Novel SARS-CoV-2 mutations found in floodwaters near homeless communities

In a recent study published in the journal Environmental Science & Technology Letters, researchers conducted environmental surveillance to detect severe acute respiratory syndrome coronavirus 2 (SARS-CoV-2) in two flood control channels in the United States (US), influenced by homeless individuals. They detected SARS-CoV-2 RNA (short for ribonucleic acid) and novel spike gene mutations in the channels during COVID-19 (short for coronavirus disease 2019) outbreaks, emphasizing the efficacy of environmental surveillance for assessing public health in the homeless population.

Study: Environmental Surveillance of Flood Control Infrastructure Impacted by Unsheltered Individuals Leads to the Detection of SARS-CoV-2 and Novel Mutations in the Spike Gene. Image Credit: CROCOTHERY / Shutterstock

Background

During the COVID-19 pandemic, overwhelmed public health laboratories in the US prompted the initiation of the National Wastewater Surveillance System (NWSS) to support traditional surveillance efforts in March 2020. The program could effectively detect SARS-CoV-2 RNA, antimicrobial resistance markers, and emerging variants, offering early detection for public health priorities.
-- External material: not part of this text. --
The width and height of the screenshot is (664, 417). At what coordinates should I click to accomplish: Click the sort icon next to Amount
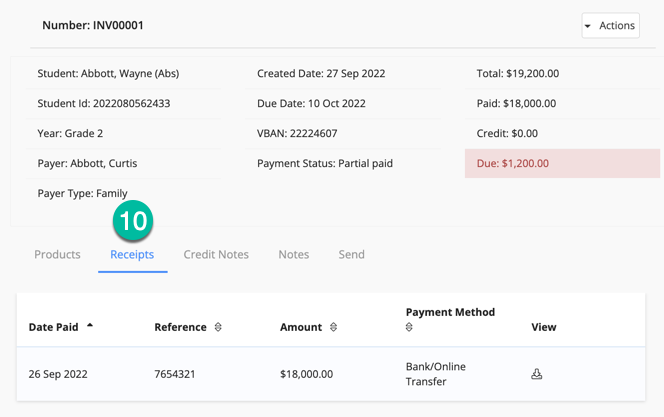point(333,327)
Several studies have reported the presence of viruses and human fecal material in flood control channels due to various factors like overflowing sanitary sewers and direct human inputs. In cities where homelessness is common, environmental surveillance of flood control channels can aid in understanding disease transmission among people experiencing homelessness, which is often overlooked in clinical surveillance data.
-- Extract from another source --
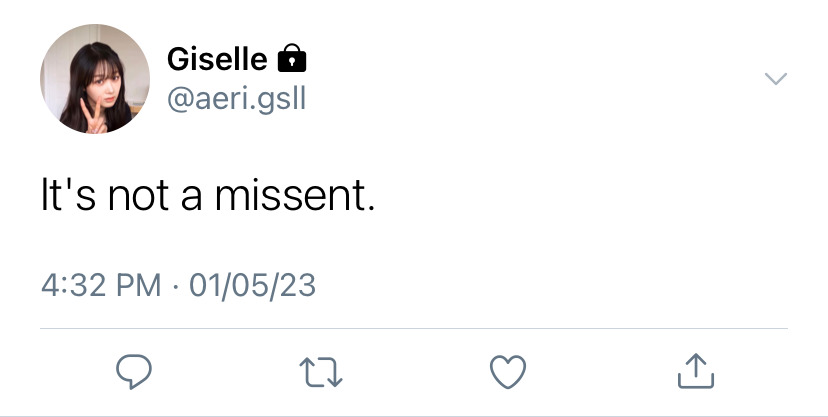Click the 4:32 PM time of the tweet
This screenshot has width=828, height=417.
pos(101,286)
RNA of SARS-CoV-2 can sustain in water bodies for extended periods, while infected individuals can continue shedding significant amounts of viral RNA in fecal matter for up to seven months. Despite previous research demonstrating the presence of SARS-CoV-2 RNA in surface waters, conducting whole genome sequencing (WGS) from flood control channels for variant identification is less frequent, primarily due to difficulties in collecting and analyzing samples. Researchers in the present study aimed to identify SARS-CoV-2 RNA in environmental water samples from flood control infrastructure impacted by homeless individuals, perform WGS, compare variants with those found in the local community, and potentially reveal any novel mutations.

About the study

In the present study, water sample processing was performed by concentrating primary effluent from wastewater treatment plants (WWTPs) using hollow fiber ultrafiltration, followed by extraction and synthesis of cDNA (short for complementary deoxyribonucleic acid). Environmental water samples from two sources (Flamingo Wash and Tropicana Wash) were processed similarly. A total of 57 samples were collected and analyzed.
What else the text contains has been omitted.